Para colmo, la introducción del mecanismo de primarias para escoger candidatos se ha puesto de moda (en algunos casos, como en Argentina, incluso es obligatorio), a pesar de que ha contribuido como nadie al cementerio de la política –es un ejemplo perfecto de la vieja conseja de que porque decidan más no necesariamente la decisión es más democrática, justa o positiva-. Con las primarias, se han abierto nuevas y muy ricas posibilidades para los conspiradores habituales. Mencionemos tres ejemplos recientes, todos dentro de la familia socialista europea: Jeremy Corbyn (Partido Laborista, Gran Bretaña), Pedro Sánchez (PSOE, España), y Matteo Renzi (Partido Demócrata, Italia).

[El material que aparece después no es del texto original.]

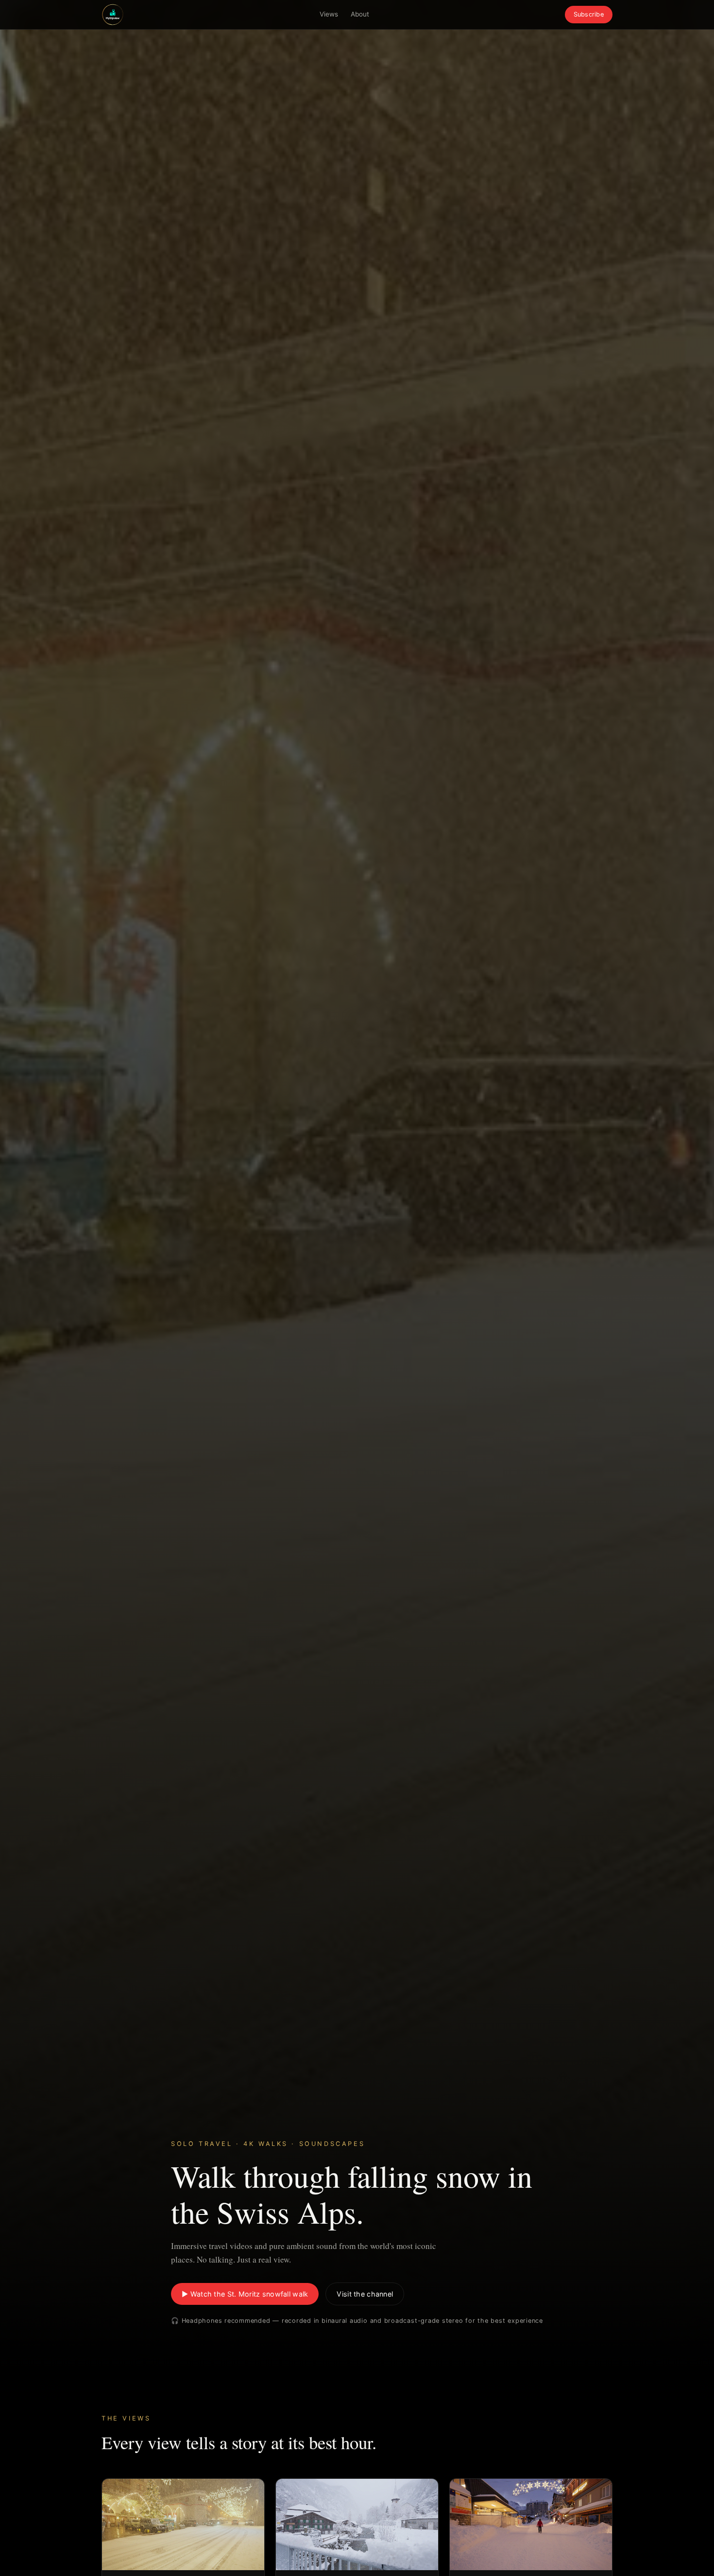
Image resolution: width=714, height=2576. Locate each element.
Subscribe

Los tres casos son clara señal de que cuando se deja la decisión a las bases –en buena medida formadas por funcionarios sometidos gustosamente a la cultura clientelar- las conspiraciones son de aparición casi obligada.

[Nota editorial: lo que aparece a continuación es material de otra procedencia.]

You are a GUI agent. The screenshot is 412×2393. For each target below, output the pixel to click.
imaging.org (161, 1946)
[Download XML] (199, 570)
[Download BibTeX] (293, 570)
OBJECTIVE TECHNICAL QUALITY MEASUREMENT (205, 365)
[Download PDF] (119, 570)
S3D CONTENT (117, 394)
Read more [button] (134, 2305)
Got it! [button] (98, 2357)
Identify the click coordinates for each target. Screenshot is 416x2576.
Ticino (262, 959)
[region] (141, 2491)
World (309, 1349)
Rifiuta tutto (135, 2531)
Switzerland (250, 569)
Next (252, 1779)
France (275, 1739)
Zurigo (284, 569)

De los tres, sin duda el italiano es el ejemplo más absurdo y traicionero: Renzi, nuevo líder del partido, conspirando contra su propio primer ministro, Enrico Letta (lo conocí en épocas juveniles; lo recuerdo como una persona seria y de palabra). A Renzi, a la vista de todos, lo único que le faltó fue contratar a la mafia para que despachara al otro mundo a su compañero. Al fin lo sustituyó, convirtiéndose Renzi en el tercer primer ministro que en dos años ocupaba el palacio Chigi sin ser votado como cabeza de lista.
En palabras de Pablo Simón: gracias a las conspiraciones internas “los armarios no dan abasto a tantos cadáveres políticos”. Y el caso italiano mencionado es un ejemplo perfecto de una “conspiración casi pornográfica”.
Igual a la que se está dando, protagonizada por algunos frankensteins y dráculas de la política opositora venezolana contra nuestro presidente (I), Juan Guaidó, con el apoyo de algunos fusileros mediáticos, valientes si solo tienen que disparar sus insultos y sus injurias en las redes sociales. Así, apuntalan a la tiranía, priorizando sus propios intereses sobre los de la nación. Empresarios, políticos y periodistas que solo conciben el éxito como la más grande y sutil de las traiciones. Pero el apoyo al presidente de la Asamblea Nacional se mantiene, a pesar de los pesares, porque su esfuerzo y su coraje son mayores que los de estos conspiradores pornográficos criollos.